She was not to travel alone, it seemed. When she was summoned to Miss Ford’s sitting room, she was introduced to Miss Knox, a solid, gray-haired, large-bosomed woman of severe mien, who had Anna thinking of Amazons. Miss Knox had been engaged by Mr. Brumford to accompany Anna to London, since apparently it was not proper for a young lady to travel any great distance alone.

  It was the first Anna had heard of being a lady. She was very thankful for the company, however.

  A few minutes later, out in the hall, Miss Ford shook hands firmly with Anna while Roger, the elderly porter, lifted her bag into the carriage. It was neither a large nor a heavy bag, but what was there to pack, after all, but her spare day dress and her Sunday dress, her best shoes, and a few sundries? A number of the girls, released temporarily from the regular routine of their day, rushed about her to hug her and shed tears over her and generally behave as though she were going to the ends of the earth in order to face her own execution. Anna shed a few tears of her own, for she shared their feelings. A few of the boys stood at a safe distance, where they were in no danger of being accidentally hugged, and beamed at her. She suspected that they smiled, the rascals, because they hoped her going would mean no school today.

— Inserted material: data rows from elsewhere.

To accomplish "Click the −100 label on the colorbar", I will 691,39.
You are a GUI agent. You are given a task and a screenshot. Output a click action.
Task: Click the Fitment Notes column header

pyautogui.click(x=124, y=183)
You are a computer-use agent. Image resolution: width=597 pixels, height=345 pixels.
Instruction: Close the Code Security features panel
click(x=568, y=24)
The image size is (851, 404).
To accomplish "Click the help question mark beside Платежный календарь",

  “I will be gone for a mere few days,” she assured them all, “and will return with so many stories of my adventures that I will keep you up one whole night. Be good in the meanwhile.”

  “I will pray for you, Miss Snow,” Winifred Hamlin promised piously through her tears.

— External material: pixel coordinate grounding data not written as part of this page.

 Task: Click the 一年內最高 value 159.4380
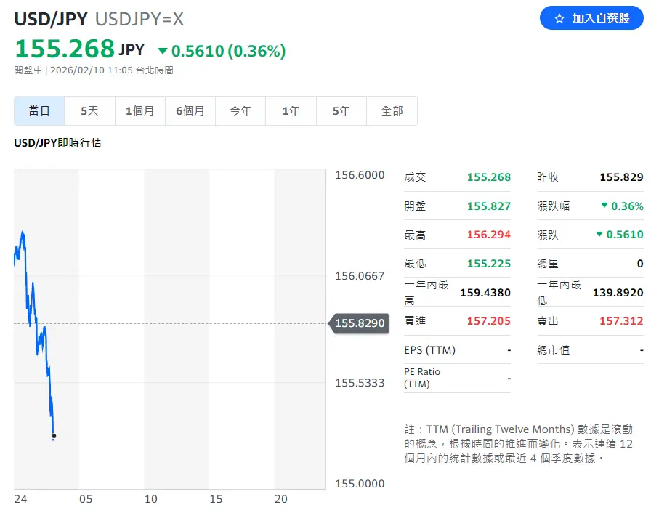[485, 293]
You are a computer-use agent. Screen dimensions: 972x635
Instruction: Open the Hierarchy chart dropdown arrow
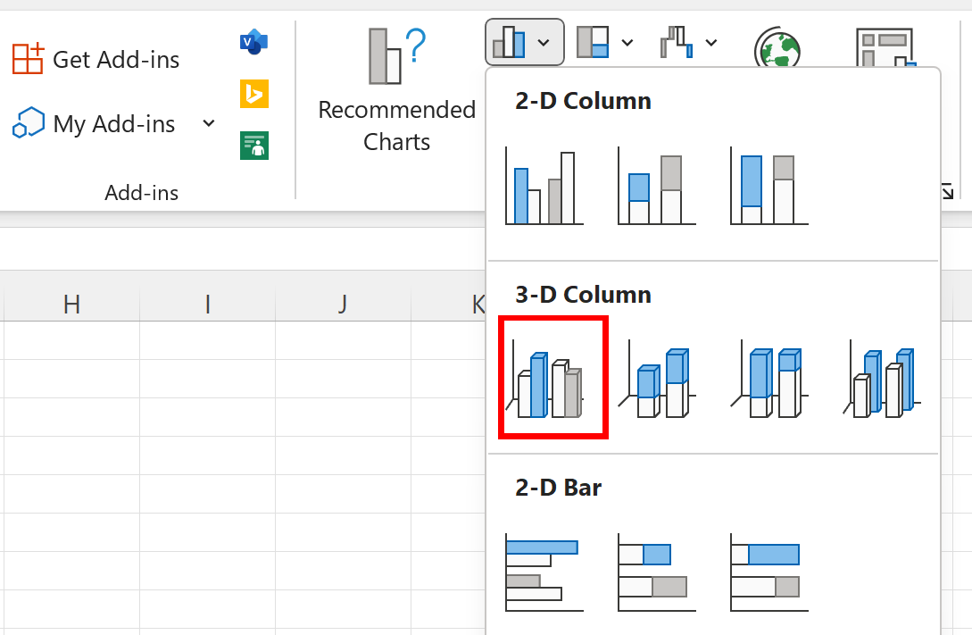[626, 42]
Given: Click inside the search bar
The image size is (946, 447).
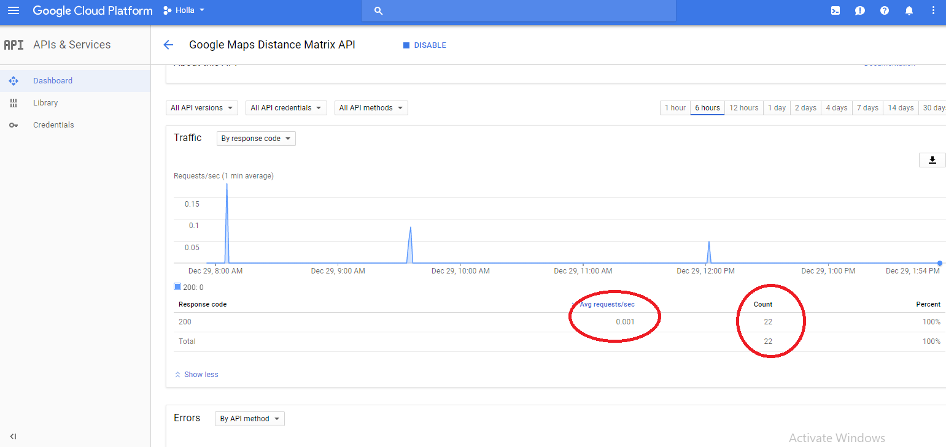Looking at the screenshot, I should (518, 10).
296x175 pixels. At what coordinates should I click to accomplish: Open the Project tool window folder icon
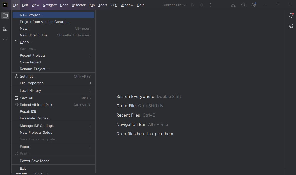[x=5, y=16]
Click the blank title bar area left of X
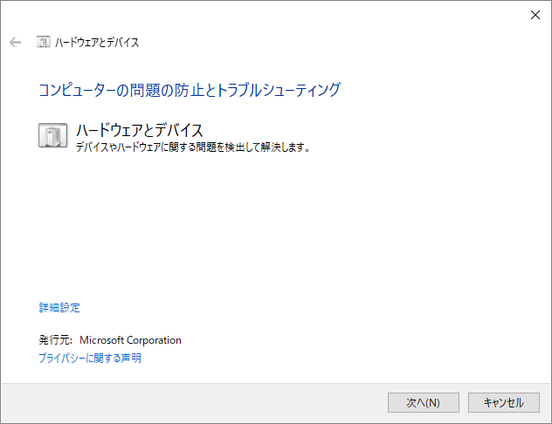Viewport: 552px width, 424px height. click(x=306, y=14)
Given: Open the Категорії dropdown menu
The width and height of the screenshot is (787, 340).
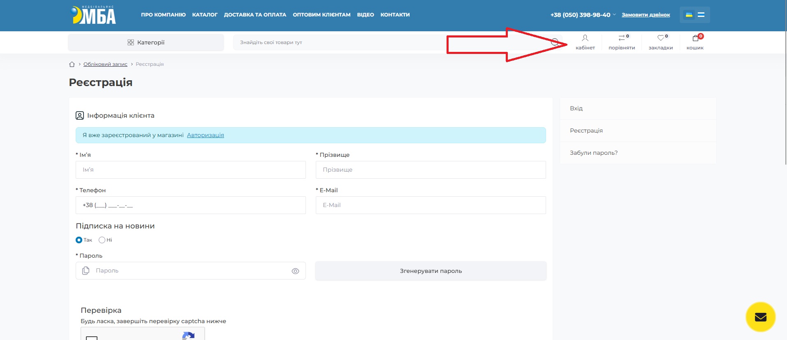Looking at the screenshot, I should coord(146,42).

  As the carriage pulled away from the curb a couple of minutes later, children crowded the windows of the dining room again, smiling and waving and weeping. Anna waved back. This all felt alarmingly final, as though she would never return. And perhaps she would not. What was it about her future that needed to be discussed?

  “Why has Mr. Brumford summoned me?” she asked Miss Knox.

  But the woman’s face remained blank of all expression. “I have no idea, miss,” she said. “I was hired from the agency to come here and fetch you and see you safely delivered, and that is what I am doing.”

  “Oh,” Anna said.

  It was a long journey, with only a few brief stops along the way for refreshments and a change of horses and one night spent at an uncomfortable, noisy inn. Throughout it all Anna might as well have been alone, for Miss Knox did not utter more than a dozen words, and most of those were directed to other people. She had been hired to accompany Anna, it seemed, not to provide any sort of companionship.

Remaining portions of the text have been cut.